Elderly Couple Stay Together Thanks To Clifden House
August 21, 2018
Sue Kruse talks about the effect that a dementia diagnosis has had on her parents and the seemly insurmountable problem of trying to keep a loving elderly couple living together when only one of them needs specialist dementia care.
Marjorie, 94, and Arthur Oakins, 96, from Kent, met when Marjorie was just 16 years old. Arthur worked for BP as a regional manager and, during the war, Marjorie worked in a hospital laundry. Until recently Arthur was a very proud season ticket holder for Charlton Athletics and continues to be a passionate football fanatic..
It was about 10 years ago when the happy lives of Marjorie and Arthur Oakins began to unravel. Arthur started to get forgetful, put things in odd places and then one day he was found by a neighbour sitting in the car and bewildered – Arthur couldn’t remember how to drive. It was beyond doubt that something was not quite right. The family suspected it was the early stages of dementia – and a diagnosis soon followed confirming this.

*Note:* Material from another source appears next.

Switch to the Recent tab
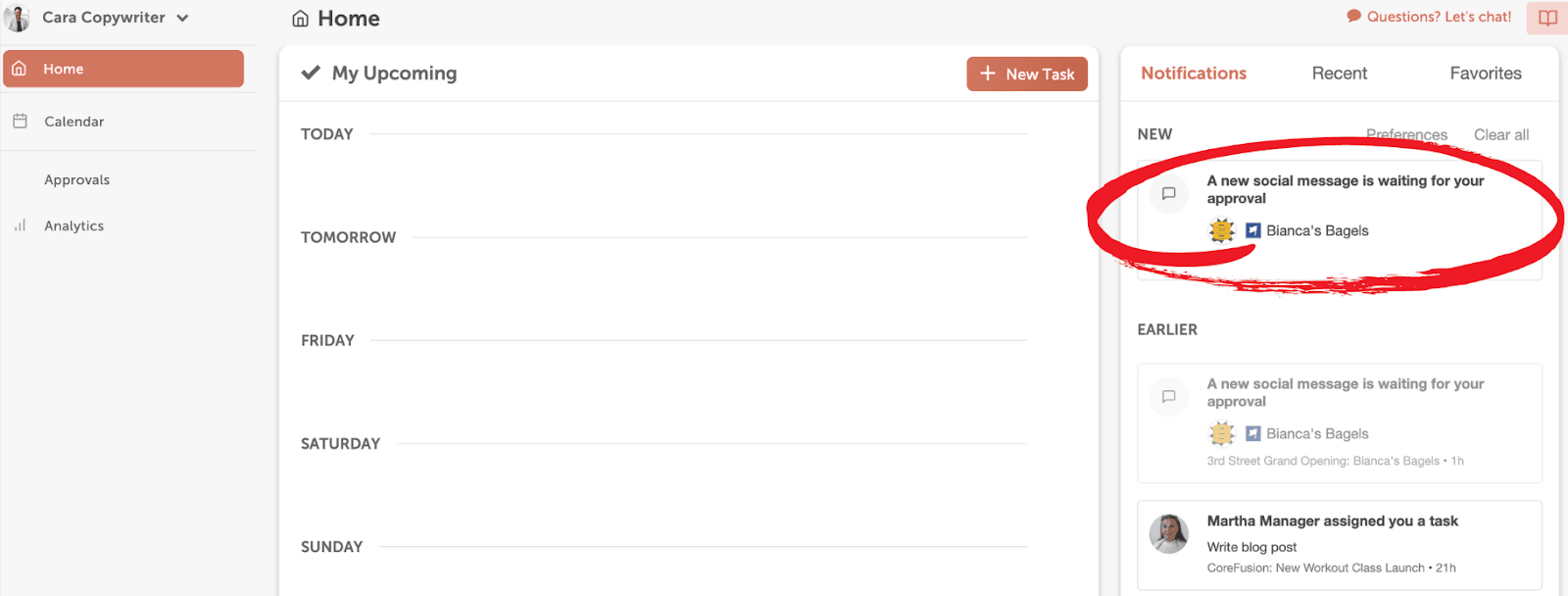This screenshot has height=596, width=1568. point(1339,74)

Sue Kruse, their daughter, said: “Despite the diagnosis, Mum and Dad continued with their lives as best they could. My mum is a very loving person but as time trundled on she became poorly and was beginning to get somewhat exasperated by my Dad’s developing condition.”
Sue lives in Newhaven, while in the early stages of the diagnosis her parents were living in Kent. As Arthur’s situation deteriorated, Sue and her husband, and at times her sister and Sue’s eldest son, who both live in the Midlands, were needed more and more. The journeys over and back to Kent to help Marjorie and Arthur became regular occurrences. As Arthur’s condition worsened this frequently involved late night emergency journeys. The stress levels on everyone in the family became intolerable.
Sue said: “It was a very difficult time. We looked for assistance through all the usual channels but we found limited help. We tried to get support from social services as well as various relevant charitable organisations but they just gave my mum books to read. We engaged private carers but even that became insufficient as Dad became more unpredictable and his general abilities declined. My mum’s own health issues got worse too.”
Arthur needed full time care. This is where an unpredicted hurdle seemed insurmountable. Marjorie did not want to be separated from Arthur but there was no care home willing to take them in as a couple. The options were made clear – Arthur would be placed in a dementia section or wing of a care home but Marjorie could not stay there with him. Marjorie, who was not suffering from dementia, could only be placed in a different floor or wing of the home.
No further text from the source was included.